As organizers we must resist this sort of top down approach. We must choose our issues based on listening for peoples self-interest, and then find funding for them, not the other way around. To my mind, this line of thinking on white supremacy was completely backward. What we should have done, what we should always be doing, is organizing around peoples concrete self interest (make my neighborhood safer, fix the roads in my town), allow that work to bring people together across race, and then, when our people recognize they have shared issues, shared self interest, address the big philosophical problems with our society, such as white supremacy. Starting from a place of shared self interest allows the conversation to be honest. And anyway, what good is a deep understanding of the historical underpinnings of America’s original sin if you can’t get a decent job, or find a place to live, or walk down the street without worrying for your safety?
I often argue that there is no particular ideological screen to become a community organizer. Many people think it is a lefty project (because Obama was briefly an organizer), but you can absolutely be a conservative organizer (or a libertarian, or an anarchist, or whatever). The funding sources might be different, that’s all But there is a necessary set of beliefs that exist outside of partisan politics that are a prerequisite, at least in my mind. Chief among them is a deep faith in humanity.

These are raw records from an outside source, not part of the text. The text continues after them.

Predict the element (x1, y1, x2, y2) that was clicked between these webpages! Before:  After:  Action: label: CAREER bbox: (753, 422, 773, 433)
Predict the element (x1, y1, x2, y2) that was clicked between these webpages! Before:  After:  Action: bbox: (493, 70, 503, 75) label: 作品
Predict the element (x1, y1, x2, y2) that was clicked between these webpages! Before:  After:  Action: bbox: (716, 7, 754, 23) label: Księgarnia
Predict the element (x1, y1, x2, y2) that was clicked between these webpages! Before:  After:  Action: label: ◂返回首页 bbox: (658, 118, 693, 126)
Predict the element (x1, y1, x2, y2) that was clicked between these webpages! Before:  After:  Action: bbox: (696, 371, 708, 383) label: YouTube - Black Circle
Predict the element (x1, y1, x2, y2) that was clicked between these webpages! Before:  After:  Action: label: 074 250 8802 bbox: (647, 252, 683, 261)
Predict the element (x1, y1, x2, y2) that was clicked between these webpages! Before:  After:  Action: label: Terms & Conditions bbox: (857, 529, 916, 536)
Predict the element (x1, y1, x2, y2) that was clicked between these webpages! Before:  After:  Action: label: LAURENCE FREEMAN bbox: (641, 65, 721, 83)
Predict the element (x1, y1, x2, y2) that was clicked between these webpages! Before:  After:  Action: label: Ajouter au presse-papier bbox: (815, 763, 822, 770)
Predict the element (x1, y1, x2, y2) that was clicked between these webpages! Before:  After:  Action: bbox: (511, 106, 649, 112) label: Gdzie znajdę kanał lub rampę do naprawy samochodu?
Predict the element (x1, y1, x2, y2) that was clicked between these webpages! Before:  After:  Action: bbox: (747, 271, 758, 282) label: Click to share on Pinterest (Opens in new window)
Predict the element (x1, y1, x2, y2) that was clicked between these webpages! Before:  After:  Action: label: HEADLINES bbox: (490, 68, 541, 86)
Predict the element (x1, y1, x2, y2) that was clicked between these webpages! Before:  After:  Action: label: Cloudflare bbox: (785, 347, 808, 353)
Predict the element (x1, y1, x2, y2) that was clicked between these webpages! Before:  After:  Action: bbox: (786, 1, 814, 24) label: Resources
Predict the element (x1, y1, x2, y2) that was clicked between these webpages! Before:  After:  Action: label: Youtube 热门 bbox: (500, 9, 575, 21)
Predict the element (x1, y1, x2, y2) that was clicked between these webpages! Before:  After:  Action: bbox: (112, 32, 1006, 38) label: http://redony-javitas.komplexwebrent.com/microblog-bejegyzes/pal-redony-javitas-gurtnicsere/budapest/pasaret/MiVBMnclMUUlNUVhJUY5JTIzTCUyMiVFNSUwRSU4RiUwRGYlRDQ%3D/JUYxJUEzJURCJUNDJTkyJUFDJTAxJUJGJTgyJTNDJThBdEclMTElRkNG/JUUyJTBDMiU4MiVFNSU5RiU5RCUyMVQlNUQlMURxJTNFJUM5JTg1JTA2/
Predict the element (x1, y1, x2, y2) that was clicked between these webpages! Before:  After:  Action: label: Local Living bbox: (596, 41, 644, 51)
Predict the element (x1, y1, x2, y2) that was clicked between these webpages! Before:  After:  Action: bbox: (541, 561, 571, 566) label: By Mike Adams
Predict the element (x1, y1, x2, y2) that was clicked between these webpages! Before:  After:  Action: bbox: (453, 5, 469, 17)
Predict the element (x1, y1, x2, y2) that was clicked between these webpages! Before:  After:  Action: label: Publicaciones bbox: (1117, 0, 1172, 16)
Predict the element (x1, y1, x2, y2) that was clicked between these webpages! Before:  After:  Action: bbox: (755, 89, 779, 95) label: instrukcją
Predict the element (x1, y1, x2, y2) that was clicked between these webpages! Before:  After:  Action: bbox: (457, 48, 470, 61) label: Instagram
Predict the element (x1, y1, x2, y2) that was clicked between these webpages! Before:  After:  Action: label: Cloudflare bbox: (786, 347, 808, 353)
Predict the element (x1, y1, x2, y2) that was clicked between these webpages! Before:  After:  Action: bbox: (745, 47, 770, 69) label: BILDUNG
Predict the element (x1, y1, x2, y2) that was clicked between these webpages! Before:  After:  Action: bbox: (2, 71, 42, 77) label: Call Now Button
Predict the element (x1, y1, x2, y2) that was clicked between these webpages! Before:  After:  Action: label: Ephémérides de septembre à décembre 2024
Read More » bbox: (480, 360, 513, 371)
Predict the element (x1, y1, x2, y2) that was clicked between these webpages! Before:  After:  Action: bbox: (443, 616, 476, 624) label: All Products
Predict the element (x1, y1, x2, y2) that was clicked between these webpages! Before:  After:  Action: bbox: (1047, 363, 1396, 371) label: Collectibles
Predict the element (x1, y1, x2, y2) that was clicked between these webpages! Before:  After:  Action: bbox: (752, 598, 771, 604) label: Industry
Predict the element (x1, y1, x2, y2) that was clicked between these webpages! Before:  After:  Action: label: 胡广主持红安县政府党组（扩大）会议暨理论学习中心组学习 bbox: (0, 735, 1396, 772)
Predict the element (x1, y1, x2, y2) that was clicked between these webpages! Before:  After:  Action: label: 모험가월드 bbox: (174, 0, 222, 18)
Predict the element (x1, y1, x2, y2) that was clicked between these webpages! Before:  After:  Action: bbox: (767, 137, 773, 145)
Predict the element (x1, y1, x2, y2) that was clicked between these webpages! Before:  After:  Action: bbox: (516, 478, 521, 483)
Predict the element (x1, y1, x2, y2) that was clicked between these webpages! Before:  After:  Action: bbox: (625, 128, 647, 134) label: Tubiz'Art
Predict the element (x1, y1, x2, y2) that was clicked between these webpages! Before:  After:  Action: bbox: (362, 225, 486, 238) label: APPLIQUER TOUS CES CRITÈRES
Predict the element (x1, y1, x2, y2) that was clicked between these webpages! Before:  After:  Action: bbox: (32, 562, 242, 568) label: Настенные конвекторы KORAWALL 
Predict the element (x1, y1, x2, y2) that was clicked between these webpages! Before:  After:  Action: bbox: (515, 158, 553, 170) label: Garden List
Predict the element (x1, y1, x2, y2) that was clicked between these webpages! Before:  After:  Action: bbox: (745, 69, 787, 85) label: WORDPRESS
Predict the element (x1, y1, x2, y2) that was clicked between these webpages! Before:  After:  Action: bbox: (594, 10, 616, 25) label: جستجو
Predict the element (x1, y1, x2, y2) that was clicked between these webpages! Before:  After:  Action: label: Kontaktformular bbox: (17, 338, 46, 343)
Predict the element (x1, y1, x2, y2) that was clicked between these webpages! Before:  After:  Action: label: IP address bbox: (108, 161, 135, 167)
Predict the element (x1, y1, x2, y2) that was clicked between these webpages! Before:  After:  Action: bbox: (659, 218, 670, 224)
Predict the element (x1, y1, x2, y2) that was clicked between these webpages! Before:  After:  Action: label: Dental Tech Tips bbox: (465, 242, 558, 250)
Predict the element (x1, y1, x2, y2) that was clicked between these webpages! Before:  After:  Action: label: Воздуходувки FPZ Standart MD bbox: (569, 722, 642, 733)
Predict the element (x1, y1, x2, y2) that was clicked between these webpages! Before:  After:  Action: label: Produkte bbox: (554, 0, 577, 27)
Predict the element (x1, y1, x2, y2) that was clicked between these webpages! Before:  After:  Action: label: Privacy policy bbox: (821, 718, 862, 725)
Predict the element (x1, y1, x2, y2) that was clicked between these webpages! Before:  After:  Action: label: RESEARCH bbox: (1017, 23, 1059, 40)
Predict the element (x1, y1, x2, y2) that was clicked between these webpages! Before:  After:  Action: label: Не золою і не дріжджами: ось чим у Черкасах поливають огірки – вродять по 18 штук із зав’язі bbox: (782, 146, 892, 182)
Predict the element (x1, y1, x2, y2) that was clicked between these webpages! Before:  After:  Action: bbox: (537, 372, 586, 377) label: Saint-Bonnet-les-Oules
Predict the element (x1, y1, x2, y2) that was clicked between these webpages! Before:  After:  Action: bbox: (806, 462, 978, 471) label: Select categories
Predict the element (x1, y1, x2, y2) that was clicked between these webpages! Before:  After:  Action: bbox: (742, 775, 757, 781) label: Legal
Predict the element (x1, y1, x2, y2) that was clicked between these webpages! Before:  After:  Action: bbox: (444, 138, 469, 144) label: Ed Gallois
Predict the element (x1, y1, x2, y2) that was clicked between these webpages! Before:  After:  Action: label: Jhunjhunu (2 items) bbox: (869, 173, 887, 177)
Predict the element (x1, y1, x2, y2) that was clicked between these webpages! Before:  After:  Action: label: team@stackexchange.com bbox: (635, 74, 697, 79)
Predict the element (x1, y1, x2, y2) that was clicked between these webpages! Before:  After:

I believe strongly that most people, of all backgrounds, want the same things: a future for their kids, a roof over their head, food on the table, some free time for family and friends, and a sense of belonging to a community. And more importantly, I trust people to come to those conclusions if I talk with them, or if they talk with each other. This trust is a necessity to be an organizer. Since self interest is the only sustainable way to organize, we must trust that people’s self interest a) overlaps with others and b) will eventually lead to a more moral and just society. Too often, self-described organizers are afraid to trust ordinary people. But this is a result of too much time in the office. They would trust ordinary people if they spent enough time with them. Over more than a decade of organizing I’ve grown to believe in ordinary people more, not less.
Self interest is the best and only way to organize for the long term. When ordinary people have the power to determine how our society is run, our society will be better off. I strongly believe this, and if you don’t, you shouldn’t be an organizer. If you see your job as educating the people more than learning from them, don’t be an organizer, be a teacher. There’s a shortage and they get summers off.